Materials and methods
Patient characteristics
Twenty-five patients with RM aged between 25 and 37 years of age were included in this study. All of them had been treated at the Department of Obstetrics and Gynecology of the International Peace Maternity & Child Health Hospital of the China Welfare Institute, Shanghai Jiao Tong University School of Medicine, China, between February 2015 and February 2016. All the patients have no uterine or cervical abnormality and no endocrine or metabolic diseases. Karyotype analysis of the parents or abortus showed that it was normal. Thirty-three women between the age of 21 and 35 years who underwent artificial abortion to terminate normal unwanted pregnancies at 6–12 weeks of gestation were recruited as HCs. All these women had experienced pregnancies without spontaneous abortion, preterm labor, or preeclampsia. The study was approved by the Medical Ethics Committee of the International Peace Maternity & Child Health Hospital of the China Welfare Institute, Shanghai.
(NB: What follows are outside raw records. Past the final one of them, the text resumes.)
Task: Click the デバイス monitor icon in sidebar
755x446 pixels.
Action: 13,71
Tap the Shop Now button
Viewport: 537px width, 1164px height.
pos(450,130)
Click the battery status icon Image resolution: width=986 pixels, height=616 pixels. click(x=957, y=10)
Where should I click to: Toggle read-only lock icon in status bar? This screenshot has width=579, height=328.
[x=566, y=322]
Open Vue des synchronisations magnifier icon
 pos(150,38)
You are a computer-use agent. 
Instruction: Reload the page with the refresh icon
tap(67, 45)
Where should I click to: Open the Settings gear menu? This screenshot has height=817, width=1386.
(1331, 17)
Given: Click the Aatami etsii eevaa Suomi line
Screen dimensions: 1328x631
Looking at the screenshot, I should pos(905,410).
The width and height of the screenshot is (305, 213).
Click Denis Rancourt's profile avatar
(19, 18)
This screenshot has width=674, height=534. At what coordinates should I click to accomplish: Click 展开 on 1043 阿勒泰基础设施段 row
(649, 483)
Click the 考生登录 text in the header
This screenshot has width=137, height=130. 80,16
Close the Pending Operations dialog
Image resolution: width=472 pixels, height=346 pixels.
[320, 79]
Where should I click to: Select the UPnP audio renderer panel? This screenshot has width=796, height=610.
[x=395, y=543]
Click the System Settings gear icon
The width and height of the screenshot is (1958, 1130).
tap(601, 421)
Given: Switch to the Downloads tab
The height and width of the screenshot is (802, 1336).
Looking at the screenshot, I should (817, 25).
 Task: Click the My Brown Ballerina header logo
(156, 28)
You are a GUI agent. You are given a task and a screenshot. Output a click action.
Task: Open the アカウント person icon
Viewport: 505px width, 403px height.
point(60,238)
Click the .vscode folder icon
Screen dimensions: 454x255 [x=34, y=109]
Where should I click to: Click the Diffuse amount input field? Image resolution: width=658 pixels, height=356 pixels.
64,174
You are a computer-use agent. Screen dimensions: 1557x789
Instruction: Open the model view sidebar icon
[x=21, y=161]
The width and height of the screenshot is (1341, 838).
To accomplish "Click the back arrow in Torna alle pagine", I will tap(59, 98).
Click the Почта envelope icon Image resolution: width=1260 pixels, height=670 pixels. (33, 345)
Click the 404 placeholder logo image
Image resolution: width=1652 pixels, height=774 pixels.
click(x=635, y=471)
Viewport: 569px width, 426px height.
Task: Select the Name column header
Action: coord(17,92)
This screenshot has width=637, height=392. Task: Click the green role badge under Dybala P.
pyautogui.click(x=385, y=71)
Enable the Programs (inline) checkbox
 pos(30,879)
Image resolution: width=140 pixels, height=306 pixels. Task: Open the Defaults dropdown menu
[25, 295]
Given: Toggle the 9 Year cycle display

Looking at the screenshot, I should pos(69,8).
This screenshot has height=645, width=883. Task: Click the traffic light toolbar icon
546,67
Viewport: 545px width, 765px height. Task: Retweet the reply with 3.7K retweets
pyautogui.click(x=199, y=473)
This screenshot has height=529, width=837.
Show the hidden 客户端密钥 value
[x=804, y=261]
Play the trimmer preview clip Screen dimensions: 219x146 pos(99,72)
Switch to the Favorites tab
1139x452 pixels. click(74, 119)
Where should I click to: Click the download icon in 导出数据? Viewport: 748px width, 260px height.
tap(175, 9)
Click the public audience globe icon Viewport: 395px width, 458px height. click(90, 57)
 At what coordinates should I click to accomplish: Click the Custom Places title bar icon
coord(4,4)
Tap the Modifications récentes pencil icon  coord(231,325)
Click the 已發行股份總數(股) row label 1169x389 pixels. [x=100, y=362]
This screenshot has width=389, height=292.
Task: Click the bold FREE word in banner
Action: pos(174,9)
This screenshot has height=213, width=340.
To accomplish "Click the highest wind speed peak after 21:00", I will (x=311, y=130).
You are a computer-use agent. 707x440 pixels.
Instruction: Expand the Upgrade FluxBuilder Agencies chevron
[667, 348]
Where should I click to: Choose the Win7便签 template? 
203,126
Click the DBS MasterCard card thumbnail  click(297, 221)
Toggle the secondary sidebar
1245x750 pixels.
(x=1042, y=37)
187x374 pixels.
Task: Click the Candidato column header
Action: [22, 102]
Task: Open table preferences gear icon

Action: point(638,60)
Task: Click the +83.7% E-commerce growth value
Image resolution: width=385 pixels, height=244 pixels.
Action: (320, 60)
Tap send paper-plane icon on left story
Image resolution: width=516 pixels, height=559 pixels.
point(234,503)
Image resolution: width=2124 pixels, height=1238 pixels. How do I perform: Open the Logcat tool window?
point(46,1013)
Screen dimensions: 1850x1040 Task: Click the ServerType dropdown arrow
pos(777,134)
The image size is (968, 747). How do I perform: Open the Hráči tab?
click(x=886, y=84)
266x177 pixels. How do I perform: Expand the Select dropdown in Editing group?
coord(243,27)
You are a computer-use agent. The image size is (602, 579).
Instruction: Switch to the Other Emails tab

Written informed consent was obtained from all the participants before enrollment.
Cell culture
The HTR8/SVneo cell line, which was derived from first-trimester human extravillous cytotrophoblasts, was a kind gift from Dr. PK Lala (University of Western Ontario, London, Ontario, Canada).58 The cells were cultured in Dulbecco’s modified Eagle’s medium/F12 containing 10% fetal bovine serum (Gibco, Grand Island, NY, USA) at 37 °C in a 5% CO2 atmosphere. BeWo cells, acquired from China Infrastructure of Cell Line Resources, Beijing, China, were cultured at 37 °C with 5% CO2 in Dulbecco’s modified Eagle’s medium/F12 containing 15% fetal bovine serum (Gibco).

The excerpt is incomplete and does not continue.